How a Contractor Spends Their Time

  • <5% of billable time communicating – this is with just one person on your team whose role is to disseminate information and manage the relationship. A 10 min weekly meeting and a few emails is usually sufficient to discuss deliverables and deadlines.
  • 20% of billable time learning your business – this is done by reading your content and talking with your experts as needed.
  • 75% of billable time is spent creating your content – that’s uninterrupted writing time. Yowza!

The Result of Contractor Content Creation

Contractors only work when they are fresh and focused on your project. They don’t have coworkers interrupting them mid thought. This means they can create excellent content at a very fast rate.

How fast? One of my biggest clients, an enterprise software company, told me they would be needing 20 hours/week of my time to fill a gap they had in their marketing department. I average 5 hours/week and have taken on more responsibility than they originally planned.

Additionally, if you are working with an experienced contractor, you’re likely getting higher quality content than you would from a junior marketing hire. You would be amazed at the time savings your in-house team can experience by having fewer content reviews and edits. The design team can also save time if the contractor is experienced in a design-first writing approach.

The ROI Calculation for Demand Generation Content

Let’s put some real numbers into the equation and calculate your costs.

The Real Cost of In-House Content Creation

Let’s assume that the in-house marketer that you’ve hired to write demand generation content makes $75,000 per year. With a minimal benefits overhead multiplier of 1.5, that means that resource costs the company $112,500 annually.  

If that resource works 40 hours a week for 49 weeks of the year (assuming vacation and holiday time of 3 weeks), and assuming they spend 10% of their time actually creating content, you get 196 hours of content creation during the year. That equates to an hourly rate of $574/hour.

Even if you did your best to shield this resource from unnecessary meetings and their content production rate tripled to 30%, you’d still be paying an hourly rate of $191/hour, which is significantly higher than the most experienced content contractors.
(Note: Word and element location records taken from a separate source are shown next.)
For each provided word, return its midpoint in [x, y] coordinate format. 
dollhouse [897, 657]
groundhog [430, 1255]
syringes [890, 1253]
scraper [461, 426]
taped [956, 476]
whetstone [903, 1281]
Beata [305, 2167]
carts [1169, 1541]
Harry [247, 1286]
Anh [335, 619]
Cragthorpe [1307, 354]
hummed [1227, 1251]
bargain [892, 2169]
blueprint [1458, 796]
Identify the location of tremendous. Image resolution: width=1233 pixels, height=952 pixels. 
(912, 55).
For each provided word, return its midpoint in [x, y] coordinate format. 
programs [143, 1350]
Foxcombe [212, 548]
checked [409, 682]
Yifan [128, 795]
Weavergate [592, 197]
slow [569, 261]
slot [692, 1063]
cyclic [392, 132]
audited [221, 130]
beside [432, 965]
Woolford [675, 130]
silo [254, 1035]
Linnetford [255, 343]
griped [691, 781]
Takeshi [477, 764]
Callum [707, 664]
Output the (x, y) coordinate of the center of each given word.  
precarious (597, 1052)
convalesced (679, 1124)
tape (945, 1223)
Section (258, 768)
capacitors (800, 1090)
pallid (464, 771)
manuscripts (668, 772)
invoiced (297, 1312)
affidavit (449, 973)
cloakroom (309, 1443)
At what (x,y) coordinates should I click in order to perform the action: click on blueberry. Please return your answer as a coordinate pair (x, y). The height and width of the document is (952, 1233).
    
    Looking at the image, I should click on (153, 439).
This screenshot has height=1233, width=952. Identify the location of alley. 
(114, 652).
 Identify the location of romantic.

But even with that effort, there is still the cost of poor quality. How much revenue does your company miss when a landing page is poorly executed? Or an email campaign fails to deliver results? And what about the wasted resources in product marketing, design and demand generation to execute on that content? While not easy to quantify, missed revenue is a big cost that might equate to cuts in marketing spend and resources next fiscal year.

The Real Cost of Contractor Content Creation

In the content contracting world, it doesn’t matter if you hire a contractor at $75/hour or $175/hour, you’ll end up paying the exact same rate. Why? Because the more expensive resource is more skilled and therefore produces higher quality results faster. What takes a $175/hour contractor 1 hour, will likely take a $75/hour contractor 2-3 hours plus your time in requesting edits.

So, let’s take an example of a higher end resource as it will likely be less expensive in the time it takes you to manage the output. Assuming a $150/hour contractor is engaged, this resource will likely spend around 1 hour to read an asset, create a few emails and a landing page. This means you get demand generation content for $150/asset.

An Hourly Rate Comparison

Hours of Content In-House Content Costs Outsourced Content Costs
Demand Gen Content = 196 hrs annually 196 hr * $574/hr =  $112,504 196 hr * $150/hr = $29,400

Contracting Saves Money and Improves Revenue

Of course many readers will look to find error in my assumptions, and I’m sure there are. Each company and resource is different. However, it is hard to ignore the 4X differential in the cost savings of a contractor over using in-house resources. And this doesn’t even take into consideration the revenue opportunity in executing higher quality content that engages target buyers.

Perhaps that’s why the gig economy is growing so rapidly. It’s time that companies recognize this and figure out how to take advantage of this incredible opportunity to get more high quality content for less cost.